Her iki olayda hatanın Rusya’dan kaynaklandığı veya Rusya tarafından provoke edildiği aşikâr olsa da Kremlin resmilerinin özür yerine krizin bu şekilde tırmandırılmasından ne kazanabileceği bir soru işaretidir. Bu analizde Bakü-Moskova arasında diplomatik boyuta evrilen gerilimin gerçek nedenleri araştırılmakta hem Azerbaycan hem Rusya tarafından ortaya konulan iddialara değinilmekte ve krizin önlenmesi için neler yapılması gerektiği önerilmektedir.

Bakü – Moskova Hattındaki Krizin Boyutu

Yekaterinburg olaylarının hemen akabinde Azerbaycan Kültür Bakanlığı, ülkede gerçekleşmesi planlanan Rusya’yla bağlantılı tüm kültürel etkinlikleri iptal etme kararı aldı. O dönemde planlanmış Azerbaycan Parlamentosu üyelerinin Moskova ziyaretleri ertelendi. Rusya Başbakan Yardımcısı Aleksey Overçuk’un Bakü ziyareti de iptal edildi. Sputnik Azerbaycan’ın Bakü’deki faaliyeti yasaklandı.

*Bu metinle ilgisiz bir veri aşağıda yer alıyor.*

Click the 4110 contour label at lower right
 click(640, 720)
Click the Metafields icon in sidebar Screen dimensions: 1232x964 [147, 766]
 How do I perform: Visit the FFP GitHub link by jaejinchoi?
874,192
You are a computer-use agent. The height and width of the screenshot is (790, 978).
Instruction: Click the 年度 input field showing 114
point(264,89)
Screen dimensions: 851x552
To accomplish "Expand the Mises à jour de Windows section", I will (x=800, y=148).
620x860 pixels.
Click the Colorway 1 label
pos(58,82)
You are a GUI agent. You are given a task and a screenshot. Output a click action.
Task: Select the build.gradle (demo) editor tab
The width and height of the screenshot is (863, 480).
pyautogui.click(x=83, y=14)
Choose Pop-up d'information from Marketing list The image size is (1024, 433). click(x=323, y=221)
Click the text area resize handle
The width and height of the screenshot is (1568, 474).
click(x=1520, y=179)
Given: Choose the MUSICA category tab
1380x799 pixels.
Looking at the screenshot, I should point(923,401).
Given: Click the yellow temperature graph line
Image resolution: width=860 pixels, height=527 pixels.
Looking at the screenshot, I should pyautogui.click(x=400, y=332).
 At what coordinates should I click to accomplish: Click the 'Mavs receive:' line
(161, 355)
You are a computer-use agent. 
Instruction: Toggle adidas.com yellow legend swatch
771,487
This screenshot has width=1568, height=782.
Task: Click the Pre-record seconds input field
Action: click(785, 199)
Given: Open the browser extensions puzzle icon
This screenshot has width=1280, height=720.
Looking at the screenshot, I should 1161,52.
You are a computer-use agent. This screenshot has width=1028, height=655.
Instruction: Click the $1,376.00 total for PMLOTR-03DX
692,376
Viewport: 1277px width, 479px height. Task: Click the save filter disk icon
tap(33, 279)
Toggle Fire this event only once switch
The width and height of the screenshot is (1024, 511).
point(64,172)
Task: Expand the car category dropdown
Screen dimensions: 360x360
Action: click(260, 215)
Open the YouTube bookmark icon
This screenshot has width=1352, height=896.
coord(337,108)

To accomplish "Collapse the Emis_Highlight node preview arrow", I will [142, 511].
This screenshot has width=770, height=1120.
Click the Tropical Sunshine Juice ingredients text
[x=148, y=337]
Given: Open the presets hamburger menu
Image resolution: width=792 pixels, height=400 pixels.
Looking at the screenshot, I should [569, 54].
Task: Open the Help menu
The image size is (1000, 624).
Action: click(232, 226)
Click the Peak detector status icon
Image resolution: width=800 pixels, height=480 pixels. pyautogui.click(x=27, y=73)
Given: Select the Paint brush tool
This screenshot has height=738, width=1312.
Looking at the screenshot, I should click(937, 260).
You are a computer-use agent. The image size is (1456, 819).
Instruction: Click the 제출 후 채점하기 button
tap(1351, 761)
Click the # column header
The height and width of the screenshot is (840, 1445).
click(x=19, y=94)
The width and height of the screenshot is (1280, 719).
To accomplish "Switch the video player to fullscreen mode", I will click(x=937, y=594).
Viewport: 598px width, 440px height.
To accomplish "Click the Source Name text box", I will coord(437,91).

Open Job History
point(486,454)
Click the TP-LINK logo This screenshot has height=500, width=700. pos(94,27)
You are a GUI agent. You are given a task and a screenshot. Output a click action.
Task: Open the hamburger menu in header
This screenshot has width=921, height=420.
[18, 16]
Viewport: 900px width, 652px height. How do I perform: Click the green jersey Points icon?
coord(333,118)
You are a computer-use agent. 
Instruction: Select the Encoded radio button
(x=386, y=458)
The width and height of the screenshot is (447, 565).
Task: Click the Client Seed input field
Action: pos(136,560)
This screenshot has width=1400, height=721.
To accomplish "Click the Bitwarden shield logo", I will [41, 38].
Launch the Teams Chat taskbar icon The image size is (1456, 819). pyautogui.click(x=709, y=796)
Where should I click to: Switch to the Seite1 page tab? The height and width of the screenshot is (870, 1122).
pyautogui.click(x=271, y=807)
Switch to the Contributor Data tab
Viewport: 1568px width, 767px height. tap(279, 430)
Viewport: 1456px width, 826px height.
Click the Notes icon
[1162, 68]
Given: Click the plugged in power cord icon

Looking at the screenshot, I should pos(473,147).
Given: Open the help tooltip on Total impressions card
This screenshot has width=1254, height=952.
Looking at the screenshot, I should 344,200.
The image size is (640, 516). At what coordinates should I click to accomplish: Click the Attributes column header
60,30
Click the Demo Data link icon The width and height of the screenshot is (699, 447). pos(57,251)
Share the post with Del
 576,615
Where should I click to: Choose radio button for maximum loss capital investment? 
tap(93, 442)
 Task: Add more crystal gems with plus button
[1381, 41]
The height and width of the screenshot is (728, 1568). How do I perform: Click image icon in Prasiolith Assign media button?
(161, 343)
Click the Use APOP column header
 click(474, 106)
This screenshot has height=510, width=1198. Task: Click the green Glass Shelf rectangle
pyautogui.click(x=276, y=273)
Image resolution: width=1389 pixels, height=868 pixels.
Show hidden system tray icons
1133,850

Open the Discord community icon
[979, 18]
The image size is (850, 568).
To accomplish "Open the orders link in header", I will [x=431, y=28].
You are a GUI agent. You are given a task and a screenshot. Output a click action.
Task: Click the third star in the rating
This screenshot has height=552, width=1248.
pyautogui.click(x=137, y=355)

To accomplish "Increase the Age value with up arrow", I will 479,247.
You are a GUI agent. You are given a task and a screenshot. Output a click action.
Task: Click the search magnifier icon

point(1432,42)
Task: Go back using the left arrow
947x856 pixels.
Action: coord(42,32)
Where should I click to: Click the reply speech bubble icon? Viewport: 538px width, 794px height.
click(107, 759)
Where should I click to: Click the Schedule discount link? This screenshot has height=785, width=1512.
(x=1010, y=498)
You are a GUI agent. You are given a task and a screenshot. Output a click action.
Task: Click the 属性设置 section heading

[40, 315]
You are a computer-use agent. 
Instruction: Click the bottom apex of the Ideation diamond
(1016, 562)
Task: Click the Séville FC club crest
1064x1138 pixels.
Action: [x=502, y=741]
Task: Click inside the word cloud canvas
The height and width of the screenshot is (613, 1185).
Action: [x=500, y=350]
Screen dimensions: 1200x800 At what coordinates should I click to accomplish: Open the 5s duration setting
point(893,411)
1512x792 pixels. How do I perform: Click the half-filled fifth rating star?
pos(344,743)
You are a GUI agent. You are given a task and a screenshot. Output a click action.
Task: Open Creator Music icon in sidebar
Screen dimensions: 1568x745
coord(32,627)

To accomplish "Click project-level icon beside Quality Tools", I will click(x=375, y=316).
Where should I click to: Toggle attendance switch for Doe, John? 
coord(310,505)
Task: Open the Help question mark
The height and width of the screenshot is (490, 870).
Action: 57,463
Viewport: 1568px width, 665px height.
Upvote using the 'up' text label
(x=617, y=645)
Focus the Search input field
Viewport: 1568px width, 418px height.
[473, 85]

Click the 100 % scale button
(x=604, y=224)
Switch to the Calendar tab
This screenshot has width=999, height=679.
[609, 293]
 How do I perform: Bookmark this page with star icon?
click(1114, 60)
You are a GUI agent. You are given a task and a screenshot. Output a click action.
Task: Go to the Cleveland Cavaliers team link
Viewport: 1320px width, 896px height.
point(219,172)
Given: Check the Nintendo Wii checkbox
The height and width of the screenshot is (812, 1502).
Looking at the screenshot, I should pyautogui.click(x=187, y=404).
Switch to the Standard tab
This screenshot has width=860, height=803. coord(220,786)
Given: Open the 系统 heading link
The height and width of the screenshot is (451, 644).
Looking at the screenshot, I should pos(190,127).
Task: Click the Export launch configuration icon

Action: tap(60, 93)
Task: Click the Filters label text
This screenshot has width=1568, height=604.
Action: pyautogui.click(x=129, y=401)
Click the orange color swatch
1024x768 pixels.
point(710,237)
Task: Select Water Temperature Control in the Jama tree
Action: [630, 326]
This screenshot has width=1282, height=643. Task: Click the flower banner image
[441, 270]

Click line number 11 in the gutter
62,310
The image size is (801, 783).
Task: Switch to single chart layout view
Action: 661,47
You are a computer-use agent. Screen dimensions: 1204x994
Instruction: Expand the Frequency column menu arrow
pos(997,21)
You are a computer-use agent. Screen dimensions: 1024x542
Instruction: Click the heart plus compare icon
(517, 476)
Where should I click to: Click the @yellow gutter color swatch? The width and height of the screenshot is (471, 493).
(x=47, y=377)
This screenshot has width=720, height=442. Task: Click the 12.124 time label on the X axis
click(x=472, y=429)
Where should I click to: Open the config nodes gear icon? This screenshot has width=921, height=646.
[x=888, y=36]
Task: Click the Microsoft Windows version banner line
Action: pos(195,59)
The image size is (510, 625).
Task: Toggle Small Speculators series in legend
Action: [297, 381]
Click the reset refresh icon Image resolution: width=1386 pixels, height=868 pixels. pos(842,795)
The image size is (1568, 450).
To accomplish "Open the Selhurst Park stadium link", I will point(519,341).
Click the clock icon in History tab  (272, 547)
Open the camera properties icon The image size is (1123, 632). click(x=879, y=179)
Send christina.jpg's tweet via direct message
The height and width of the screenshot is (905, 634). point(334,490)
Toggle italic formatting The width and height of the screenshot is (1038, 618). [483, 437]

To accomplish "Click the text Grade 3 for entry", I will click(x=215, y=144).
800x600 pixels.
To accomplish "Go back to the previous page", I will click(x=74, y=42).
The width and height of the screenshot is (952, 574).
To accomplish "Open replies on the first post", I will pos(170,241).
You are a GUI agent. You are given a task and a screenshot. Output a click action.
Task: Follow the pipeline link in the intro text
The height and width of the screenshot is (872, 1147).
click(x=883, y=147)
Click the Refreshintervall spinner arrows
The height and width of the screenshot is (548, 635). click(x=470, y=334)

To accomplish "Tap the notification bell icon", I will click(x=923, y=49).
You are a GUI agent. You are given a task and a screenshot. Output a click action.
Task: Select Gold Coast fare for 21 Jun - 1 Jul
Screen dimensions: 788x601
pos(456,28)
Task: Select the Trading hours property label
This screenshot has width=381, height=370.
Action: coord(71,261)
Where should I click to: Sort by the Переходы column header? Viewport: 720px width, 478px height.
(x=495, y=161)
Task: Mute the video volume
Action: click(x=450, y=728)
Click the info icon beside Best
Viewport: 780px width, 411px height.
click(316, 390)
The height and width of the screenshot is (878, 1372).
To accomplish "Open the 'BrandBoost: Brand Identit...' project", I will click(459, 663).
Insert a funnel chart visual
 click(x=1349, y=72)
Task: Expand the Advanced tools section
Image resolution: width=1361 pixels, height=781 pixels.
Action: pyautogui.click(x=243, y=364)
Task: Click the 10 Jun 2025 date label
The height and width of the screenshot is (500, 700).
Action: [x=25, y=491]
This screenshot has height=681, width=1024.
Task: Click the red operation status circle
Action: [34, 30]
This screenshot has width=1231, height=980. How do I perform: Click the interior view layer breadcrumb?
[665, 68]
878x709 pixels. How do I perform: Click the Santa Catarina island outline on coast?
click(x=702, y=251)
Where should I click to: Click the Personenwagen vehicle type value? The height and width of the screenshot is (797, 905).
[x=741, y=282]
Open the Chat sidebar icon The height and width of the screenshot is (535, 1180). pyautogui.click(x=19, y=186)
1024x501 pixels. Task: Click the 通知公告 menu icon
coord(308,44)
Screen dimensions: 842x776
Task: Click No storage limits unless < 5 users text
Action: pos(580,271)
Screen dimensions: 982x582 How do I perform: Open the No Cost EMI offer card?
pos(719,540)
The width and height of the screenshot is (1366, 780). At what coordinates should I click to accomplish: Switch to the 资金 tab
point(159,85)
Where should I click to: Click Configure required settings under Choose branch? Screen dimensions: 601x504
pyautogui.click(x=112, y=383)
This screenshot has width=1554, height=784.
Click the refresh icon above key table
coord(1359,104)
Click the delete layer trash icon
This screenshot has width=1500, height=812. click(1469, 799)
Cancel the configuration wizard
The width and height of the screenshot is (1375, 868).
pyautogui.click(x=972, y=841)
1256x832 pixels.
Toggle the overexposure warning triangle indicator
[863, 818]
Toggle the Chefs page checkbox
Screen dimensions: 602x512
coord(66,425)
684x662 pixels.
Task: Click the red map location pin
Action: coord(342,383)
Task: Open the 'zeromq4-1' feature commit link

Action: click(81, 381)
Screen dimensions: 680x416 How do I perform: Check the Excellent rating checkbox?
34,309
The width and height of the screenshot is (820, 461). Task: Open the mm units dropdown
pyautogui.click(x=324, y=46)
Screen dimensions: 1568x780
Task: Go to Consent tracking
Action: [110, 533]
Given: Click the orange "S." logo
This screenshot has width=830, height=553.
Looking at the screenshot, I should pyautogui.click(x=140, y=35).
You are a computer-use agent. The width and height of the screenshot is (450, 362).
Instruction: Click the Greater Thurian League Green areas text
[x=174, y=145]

Gerilim diplomatik boyutuyla da dikkat çekmektedir. Olayın hemen sonrasında, Rusya’nın Bakü Büyükelçiliği Maslahatgüzarı görevinde bulunan Pyotr Volokovıh, Azerbaycan Dışişleri Bakanlığına çağrılarak Bakü’nün resmi tepkisi dile getirilmiş, konunun araştırılması, şiddet olaylarına karışan isimlerle ilgili cezai işlem uygulanması yönündeki beklenti iletilmiştir. Hem Bakü hem Moskova’dan yapılan açıklamalarda bu krizle ilgili Putin-Aliyev görüşmesinin gerçekleşmeyeceği mesajları da her iki tarafın karşıdakinin geri bir adım atmasını beklediğini göstermiş oldu.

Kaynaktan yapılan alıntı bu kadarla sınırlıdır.